For four years, I sought work experiences and took courses to be competitive for Harvard admission. When it was time to apply, the department suspended admissions, due to the pandemic. I was advised to explore Stanford, but due to the time difference and geographic distance from Boston, I figured I might as well investigate international offerings. Unbeknown to me until then, the resume and transcript I built were better aligned with the Oxford and Cambridge approach to doctoral studies than that of Harvard and Stanford. Furthermore, the Oxbridge application was substantively different. Consequently, I chose to forego applying to the US altogether and focus my attention on universities in the UK.

I then reached out to faculty members from institutions in the UK, with whom I had methodological and topical alignment. My list included but wasn’t limited to Oxford, Cambridge, and UCL. The Oxford faculty members were the most responsive and showed the most interest in my work, which suggested to me that it would be optimal to pursue my DPhil here. If I got that much engagement as an applicant, I was confident I would receive sufficient support as a student.

What has been your experience of being a Kellogg student?

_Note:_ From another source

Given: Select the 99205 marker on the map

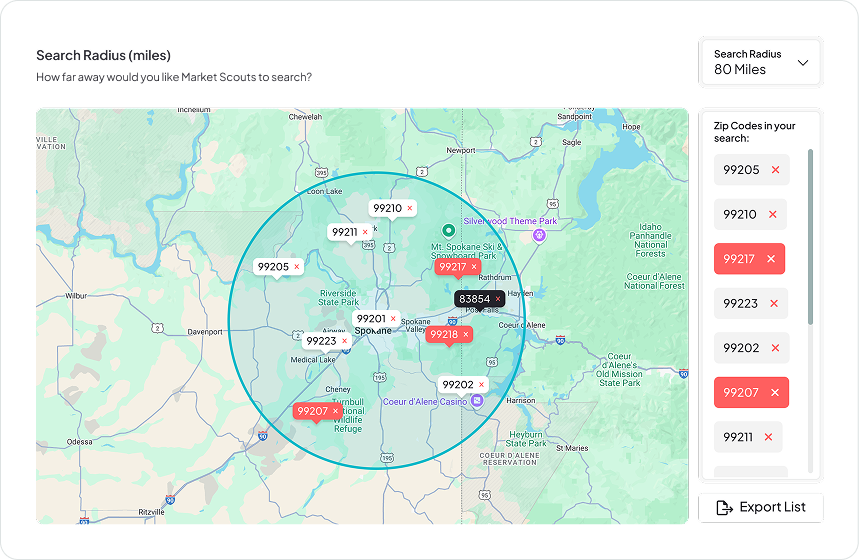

Being an older DPhil student with a relatively developed research plan, I am admittedly less involved in social activities at Kellogg. What I have observed though is that MCR leaders are very engaging and have put a lot of effort into welcoming us into the college and orienting us to the university and city of Oxford.

I have only eaten at the Dining Hall on a few occasions, as I prepare my own meals in college accommodation. The times that I have been there, students and Fellows were very approachable and conversational. In fact, one can expect to be approached and spoken to whenever at Kellogg.

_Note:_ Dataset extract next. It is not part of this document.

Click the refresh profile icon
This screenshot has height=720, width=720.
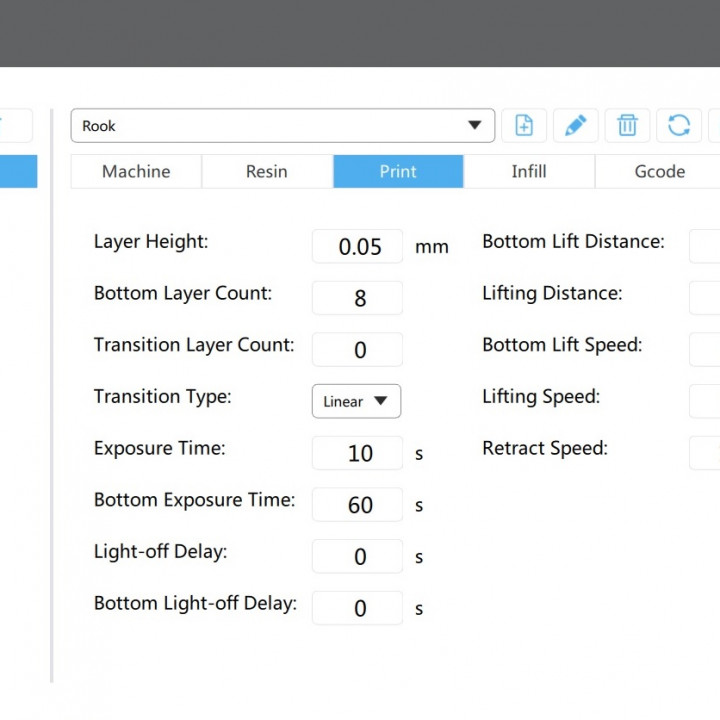click(679, 126)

What is your experience of being an international student?

Coming from the United States, I thought it would be easier to adjust to the United Kingdom. Two challenges I faced early on stand out: 1) I brought European converters, but the UK outlets are different from the EU, so my laptop and phone batteries died on my first day 2) I kept looking the wrong way when crossing the street, because they drive on the left here, and I was almost run over! Both issues have been resolved though. I must also note that although the US and UK speak the same language, I have had to ask people to repeat themselves more than I thought I would.

How do you think the ‘Oxford experience’ differs for black students?

The minority experience at a prestigious institution presents unique challenges. Succeeding here doesn’t only require academic preparation, but also social preparation. Are you speaking, dressing, or even eating in a manner that is embraced by the majority? If not, it could lead to feeling isolated and lacking a sense of belonging.

Some needs aren’t as easily met. This does not affect me personally, as I shave my head, but black male students must travel far to get a haircut as there isn’t a black barber near the Oxford campus. This is possibly the case for black female students as well. The difference in hair texture of black students from non-black peers render hair cutting and styling a nuanced need.

What do you think is the best thing about being part of the Kellogg community?

The absolute best thing about being at Kellogg is the diversity of the community. In addition to the United Kingdom and the United States, I’ve met Kellogg students who are from all over the world, including but not limited to the Netherlands, Poland, Lebanon, Canada, Germany, Kenya, China, and more. Likewise, I have interacted with students across the various departments at the university. I once had a chat in the Kellogg Library with a student who is studying cancer in naked mole rats.

Do you have any advice for future applicants?

Having only been here a few weeks, I can already say that coming to Oxford is one of the best decisions I have ever made. Irrespective to race, my advice to students who wish to apply to Oxford for a DPhil or a master’s degree would be to identify faculty members, or fellows, with whom they share research interests. Furthermore, only seek to work with those who are keen on supervising you. One of the highlights of my first month is, without a doubt, meeting and speaking with my supervisor. Her excitement about my arrival was affirming and it was reassuring to see that she and I are on the same page.